January 25 to February 6, 2013
Konrad Wolf was the measure of all things DEFA, the publicly owned film studio of East Germany – the most outstanding fiction filmmaker of the GDR and the country's star director both on a national and international scale. Wolf's cinema achieved something that the East German state only rarely came to terms to with: realism – in a variety of shades of grey; skeptical, meditative, intimate, trusting, desiring, and self-confident even when doubtful. An oeuvre of sidelong glances and uncertainty, but also, vehemently, of hope. He was concerned with searching, questioning, struggling: who can I become in my own time? Where is my place, my work, my tomorrow?
The protagonists of Lissy (1957) and Solo Sunny (1980), of Der geteilte Himmel (1964), Sonnensucher (1958/72) and Sterne (1959) are torn between reason and emotion. They drift through their times along borders that are sometimes razor-sharp and other times very vague. The artists portrayed in Goya (1971) and Der nackte Mann auf dem Sportplatz (1974), one hounded for his politics, the other not yet a part of everyday life, exist as splintered mirror-images of Wolf himself. His works show him as someone without a home, whose Heimat remains a utopia: a democratic German republic, not to be confused with the country of the same name. To reconcile that utopia with the real world: that was why Konrad Wolf existed, and why he made films. But the ever-changing leadership of the state could never match Wolf's aspirations, no matter how actively he tried to get involved. (He was, among other things, a member of the central committee of the SED.) His death in 1982 preceded the end of the East German state.

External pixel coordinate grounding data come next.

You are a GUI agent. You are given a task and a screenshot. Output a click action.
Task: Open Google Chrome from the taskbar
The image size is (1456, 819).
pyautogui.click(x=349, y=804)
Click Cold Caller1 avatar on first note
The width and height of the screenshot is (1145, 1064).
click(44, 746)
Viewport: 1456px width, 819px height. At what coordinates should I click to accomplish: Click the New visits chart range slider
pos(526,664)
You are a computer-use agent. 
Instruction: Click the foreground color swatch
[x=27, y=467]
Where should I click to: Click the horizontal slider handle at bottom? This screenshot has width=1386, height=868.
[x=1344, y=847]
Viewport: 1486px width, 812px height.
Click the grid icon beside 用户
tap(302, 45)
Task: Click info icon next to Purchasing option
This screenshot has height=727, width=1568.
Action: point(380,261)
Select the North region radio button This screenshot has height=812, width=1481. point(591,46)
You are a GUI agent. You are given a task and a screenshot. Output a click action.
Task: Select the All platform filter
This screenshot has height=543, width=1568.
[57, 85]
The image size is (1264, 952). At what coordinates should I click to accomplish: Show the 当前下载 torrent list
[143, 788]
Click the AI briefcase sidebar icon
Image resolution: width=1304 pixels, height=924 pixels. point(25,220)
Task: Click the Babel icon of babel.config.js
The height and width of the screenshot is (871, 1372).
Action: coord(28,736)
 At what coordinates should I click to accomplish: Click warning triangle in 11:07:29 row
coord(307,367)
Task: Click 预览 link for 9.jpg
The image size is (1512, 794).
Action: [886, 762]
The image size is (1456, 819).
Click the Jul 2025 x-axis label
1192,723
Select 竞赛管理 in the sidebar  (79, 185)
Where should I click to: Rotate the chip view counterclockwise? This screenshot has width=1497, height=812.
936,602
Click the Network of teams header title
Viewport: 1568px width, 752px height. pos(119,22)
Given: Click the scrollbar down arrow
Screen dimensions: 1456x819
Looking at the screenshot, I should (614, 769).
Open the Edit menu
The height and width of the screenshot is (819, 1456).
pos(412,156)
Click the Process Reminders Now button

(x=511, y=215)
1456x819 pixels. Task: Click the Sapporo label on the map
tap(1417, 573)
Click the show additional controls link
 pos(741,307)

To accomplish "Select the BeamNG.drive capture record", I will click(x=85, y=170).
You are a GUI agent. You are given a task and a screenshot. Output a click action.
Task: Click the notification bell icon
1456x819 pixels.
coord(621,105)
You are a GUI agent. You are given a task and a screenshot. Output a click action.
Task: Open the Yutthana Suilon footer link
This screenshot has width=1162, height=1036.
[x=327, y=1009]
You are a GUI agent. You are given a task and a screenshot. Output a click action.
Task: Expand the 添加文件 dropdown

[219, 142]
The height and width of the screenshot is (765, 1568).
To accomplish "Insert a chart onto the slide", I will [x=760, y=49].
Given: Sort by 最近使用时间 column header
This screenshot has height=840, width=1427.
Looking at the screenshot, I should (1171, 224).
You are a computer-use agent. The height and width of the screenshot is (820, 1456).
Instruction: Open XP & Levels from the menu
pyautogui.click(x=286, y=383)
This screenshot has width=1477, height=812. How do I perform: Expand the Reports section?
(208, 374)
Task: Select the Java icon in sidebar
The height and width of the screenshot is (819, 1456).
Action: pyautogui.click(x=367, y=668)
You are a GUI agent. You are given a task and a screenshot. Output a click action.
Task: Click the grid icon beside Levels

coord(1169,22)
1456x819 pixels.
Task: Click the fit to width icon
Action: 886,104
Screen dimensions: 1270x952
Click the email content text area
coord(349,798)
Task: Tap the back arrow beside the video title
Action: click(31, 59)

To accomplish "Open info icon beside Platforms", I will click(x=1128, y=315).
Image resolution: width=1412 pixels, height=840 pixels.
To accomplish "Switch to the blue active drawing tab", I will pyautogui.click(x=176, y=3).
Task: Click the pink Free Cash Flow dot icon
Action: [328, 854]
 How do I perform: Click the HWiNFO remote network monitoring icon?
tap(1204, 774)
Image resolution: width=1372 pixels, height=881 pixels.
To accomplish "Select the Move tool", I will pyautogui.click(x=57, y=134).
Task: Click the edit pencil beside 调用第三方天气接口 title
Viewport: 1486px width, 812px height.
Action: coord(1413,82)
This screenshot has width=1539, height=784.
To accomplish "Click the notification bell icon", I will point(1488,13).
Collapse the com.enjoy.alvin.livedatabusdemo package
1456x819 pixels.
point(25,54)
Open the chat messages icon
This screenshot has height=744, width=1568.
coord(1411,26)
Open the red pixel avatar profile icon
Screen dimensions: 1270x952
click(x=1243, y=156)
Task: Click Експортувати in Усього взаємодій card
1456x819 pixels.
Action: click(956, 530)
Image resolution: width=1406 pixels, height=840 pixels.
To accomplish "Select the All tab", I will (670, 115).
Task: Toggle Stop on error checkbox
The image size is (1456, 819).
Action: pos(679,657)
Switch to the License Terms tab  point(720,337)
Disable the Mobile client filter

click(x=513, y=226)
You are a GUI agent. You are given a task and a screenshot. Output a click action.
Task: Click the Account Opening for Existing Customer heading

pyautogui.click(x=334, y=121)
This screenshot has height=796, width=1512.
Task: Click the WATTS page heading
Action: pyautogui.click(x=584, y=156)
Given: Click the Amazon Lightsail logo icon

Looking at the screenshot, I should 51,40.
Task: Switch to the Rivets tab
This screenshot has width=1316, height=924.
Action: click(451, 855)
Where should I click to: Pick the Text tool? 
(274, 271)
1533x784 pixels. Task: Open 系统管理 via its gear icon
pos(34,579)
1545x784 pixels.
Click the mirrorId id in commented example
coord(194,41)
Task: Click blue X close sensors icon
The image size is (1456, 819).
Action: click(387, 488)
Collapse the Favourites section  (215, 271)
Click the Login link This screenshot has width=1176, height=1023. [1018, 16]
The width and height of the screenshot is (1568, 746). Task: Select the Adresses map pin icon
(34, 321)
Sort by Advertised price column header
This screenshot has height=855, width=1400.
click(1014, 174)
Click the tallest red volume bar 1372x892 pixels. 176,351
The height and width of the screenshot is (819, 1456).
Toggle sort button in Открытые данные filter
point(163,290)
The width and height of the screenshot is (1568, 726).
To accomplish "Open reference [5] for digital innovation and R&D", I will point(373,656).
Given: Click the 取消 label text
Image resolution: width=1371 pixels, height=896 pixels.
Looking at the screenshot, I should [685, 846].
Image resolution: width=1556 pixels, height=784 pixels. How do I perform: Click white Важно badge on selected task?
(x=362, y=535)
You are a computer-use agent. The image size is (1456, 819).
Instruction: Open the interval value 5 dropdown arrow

Wolf was born in 1925 to a family destined to create history: his father, Friedrich, was a great writer of proletarian dramas whose best-known work, Professor Mamlock, was warmly adapted by his son for the movies in 1961, while Wolf's brother Markus was a director at the Ministry of State Security and a key figure of the inner workings and power structures of the GDR. Thus, Konrad Wolf stood between an iconic figure and one who was feared. The Wolf family emigrated from Germany to the USSR in 1933 and three years later became Soviet citizens. At 19, Wolf returned to Germany as a first lieutenant in the Red Army – his film Ich war neunzehn (1968) recounts this episode with great intensity. At the war's end, Wolf actually wanted to return to the Soviet Union, but one of his comrades and superiors urged him to stay, telling him he had a commitment to the country. Wolf took the urging to heart.